Some years ago a created a set of “ideal” wedding vows. I repeat them here because, well just because…
“I take you as my wife with all your faults and strengths, as I offer myself to you with my own faults and strengths. I will help you when you need help and turn to you when I need help. I choose you as the person with whom I will spend my life.”
She needs my help and I will give it as best I can.
That was really beautiful. Heartfelt and so sad
Thank you for sharing your thoughts and feelings. My sister iisGoing through the same experience because of my involvement I have some understanding of your situation
Good luck and take care
Gary, I’ve just gone through this with my beloved younger sister Mary. We lost her in Nov but I felt she was being released from her own personal hell. Our helplessness is so painful and frustrating! I will always remember S as the lovely person she was.
Gary, despite the deep sadness of your journey with Sandra, this piece was very touching, articulate, filled with love…and very relatable. I hope it will help others realize what an intense and debilitating experience it is to be a caregiver for a loved one with a fatal condition, knowing they will not get better no matter how well you do it, how it changes who you are as well as the progression of the rest of your life, and how others’ supporting you during and after this emotional time is your lifeline as well. Having been there, you have my eternal admiration… Cassandra
Gary, thank you for sharing your walk with Sandra. It is such a difficult disease and you have gently shared the journey it takes the family on. With one in six now predicted to experience it in the over 65 population we will all be exposed to it in some way.

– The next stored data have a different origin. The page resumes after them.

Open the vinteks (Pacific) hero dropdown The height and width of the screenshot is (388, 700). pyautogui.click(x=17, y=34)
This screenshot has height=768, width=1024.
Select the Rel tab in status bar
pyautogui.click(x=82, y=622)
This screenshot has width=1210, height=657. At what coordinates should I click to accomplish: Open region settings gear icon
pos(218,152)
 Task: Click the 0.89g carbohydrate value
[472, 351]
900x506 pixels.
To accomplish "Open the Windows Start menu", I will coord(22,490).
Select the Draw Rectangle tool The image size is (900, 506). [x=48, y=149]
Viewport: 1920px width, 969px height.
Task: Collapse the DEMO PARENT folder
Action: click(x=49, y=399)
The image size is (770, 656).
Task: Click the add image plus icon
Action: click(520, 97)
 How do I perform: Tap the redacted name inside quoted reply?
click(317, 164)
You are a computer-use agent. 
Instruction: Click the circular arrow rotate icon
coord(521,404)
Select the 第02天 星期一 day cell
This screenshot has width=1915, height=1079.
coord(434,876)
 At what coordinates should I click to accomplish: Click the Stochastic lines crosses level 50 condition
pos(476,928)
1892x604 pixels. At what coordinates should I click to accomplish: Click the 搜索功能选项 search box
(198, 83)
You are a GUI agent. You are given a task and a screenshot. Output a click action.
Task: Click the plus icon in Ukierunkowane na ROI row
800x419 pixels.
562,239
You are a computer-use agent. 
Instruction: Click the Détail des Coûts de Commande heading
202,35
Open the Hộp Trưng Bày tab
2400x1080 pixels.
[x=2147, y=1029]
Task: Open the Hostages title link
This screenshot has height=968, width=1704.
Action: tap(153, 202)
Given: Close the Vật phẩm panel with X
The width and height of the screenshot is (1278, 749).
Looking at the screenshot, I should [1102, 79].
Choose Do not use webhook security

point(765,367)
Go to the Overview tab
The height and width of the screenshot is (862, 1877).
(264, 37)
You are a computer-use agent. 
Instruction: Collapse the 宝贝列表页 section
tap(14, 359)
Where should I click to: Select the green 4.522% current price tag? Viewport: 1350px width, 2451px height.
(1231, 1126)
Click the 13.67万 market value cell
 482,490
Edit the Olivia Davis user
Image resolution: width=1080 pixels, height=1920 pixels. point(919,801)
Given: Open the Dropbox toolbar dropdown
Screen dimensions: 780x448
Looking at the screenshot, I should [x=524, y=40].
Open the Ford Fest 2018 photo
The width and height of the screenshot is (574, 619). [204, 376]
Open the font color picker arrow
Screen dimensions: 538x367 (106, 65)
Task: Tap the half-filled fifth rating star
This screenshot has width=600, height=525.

I just spent three years working with a functional medicine physician who was committed to set up a practice to help this patient population and care givers to prevent, reverse and work with this disease.
We built the practice based on the research done at UCLA by Dr Dale Bredesen. We had good results with early intervention. Not so good results with later stage unless it could be done in residence. The book and research is controversial as is all medical practices that challenge current thought. I pass this on because you might not know about it. I do not pass it on to suggest a false hope. If you are walking through late stage based on genetics it is very difficult to beat.
My prayers go out to you, your family and Sandra in this extremely difficult journey.
Gary, S and you are an amazing couple. I wish both of you the courage and peace. Dan
As always, Gary, deeply thoughtful, causing me to experience an examination of both me, my life’s journey, and how to become better along the way. You never cease to amaze with the depth of your heart and your mind. Godspeed, my friend. My prayers and thoughts will continue for S and you.
Beautifully written and touching yo the heart. Brought tears to my eyes. I’ve been thinking about you both lately. You are both in my thoughts and prayers.
Thanks for your kind words
Gary, as always, you have articulated beautifully your pain, love and continuing loss of S as you knew her. This post was deeply moving and am grateful to have had the chance to read it. My heart is with both of you
I greatly appreciate your thoughts and friendship.